Although genetic variation in or near the MYH9 gene on chromosome 22 was associated with increased risk of FSGS, causal mutations in MHY9 had not been identified. Genomewide analyses showed a strong signal of natural selection in the region containing the MHY9 and APOL1 (603743) genes. The longer patterns of linkage disequilibrium (LD) associated with variants undergoing natural selection suggested to Genovese et al. (2010) that a positively selected risk variant could be in a larger interval containing the APOL genes rather than be confined to MYH9. In an association analysis comparing 205 African Americans with biopsy-proven FSGS and no family history of FSGS with 180 African American controls, Genovese et al. (2010) identified association of kidney disease with 2 independent sequence variants in the last exon of the APOL1 gene (FSGS odds ratio = 10.5, 95% confidence interval 6.0 to 18.4; ESRD odds ratio = 7.3, 95% confidence interval 5.6 to 9.5). Association with renal disease was confirmed in a larger cohort of 1,030 African American cases with ESRD and 1,025 geographically matched African American controls. The 2 APOL1 variants, which Genovese et al. (2010) referred to as G1 (603743.0001) and G2 (603743.0002), are common in African chromosomes but absent in European chromosomes, and both reside within haplotypes that harbor signatures of positive selection. APOL1 is a serum factor that lyses trypanosomes. In vitro assays revealed that only the kidney disease-associated APOL1 variants lysed Trypanosoma brucei rhodesiense. Association of renal disease with MYH9 sequence variants disappeared after controlling for the APOL1 risk variants. Comparing participants with zero or 1 risk allele of APOL1 to participants with 2 risk alleles provided an odds ratio for FSGS of 10.5 (confidence interval 6.0 to 18.4). This analysis supported a completely recessive pattern of inheritance. Genovese et al. (2010) speculated that evolution of a critical survival factor in Africa may have contributed to the high rates of renal disease in African Americans.

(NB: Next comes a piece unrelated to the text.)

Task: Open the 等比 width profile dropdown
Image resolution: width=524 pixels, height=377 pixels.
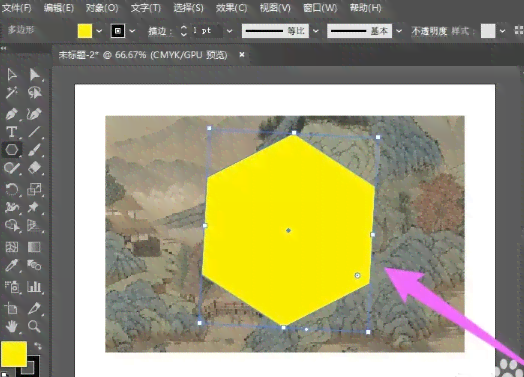Action: click(x=315, y=31)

Parsa et al. (2013) performed 2 studies examining the effects of variants in the APOL1 gene on the progression of chronic kidney disease. In the African American Study of Kidney Disease and Hypertension (AASK), 693 black patients with chronic kidney disease attributed to hypertension were examined for a primary outcome of composite end-stage renal disease or doubling of the serum creatinine level. A total of 160 (23%) individuals carried 2 copies of APOL1 risk variants G1 (603743.0001) and/or G2 (603743.0002). Of these individuals in the high-risk group, the primary outcome occurred in 58%; in the APOL1 low-risk group (all other genotypes), the primary outcome occurred in 37% (hazard ratio in the high-risk group, 1.88; p less than 0.001). In the Chronic Renal Insufficiency Cohort (CRIC), Parsa et al. (2013) evaluated 2,955 white patients and black patients with chronic kidney disease (46% of whom had diabetes) for the primary outcomes of the slope of the estimated glomerular filtration rate (eGFR) and the composite of end-stage renal disease, or a reduction of 50% in the eGFR from baseline. Black patients were genotyped for the G1 and G2 risk alleles. In the CRIC study, black patients in the APOL1 high-risk group (270 of 1,411 total black patients) had a more rapid decline in the eGFR and a higher risk of the composite renal outcome than did white patients, with or without diabetes as a complication (p less than 0.001 for all comparisons).

Nomenclature

In the literature, the clinical term 'nephrotic syndrome' (NPHS) and the pathologic term 'focal segmental glomerulosclerosis' (FSGS) have often been used to refer to the same disease entity. In OMIM, these disorders are designated as NPHS or FSGS according to how they were first described in the literature.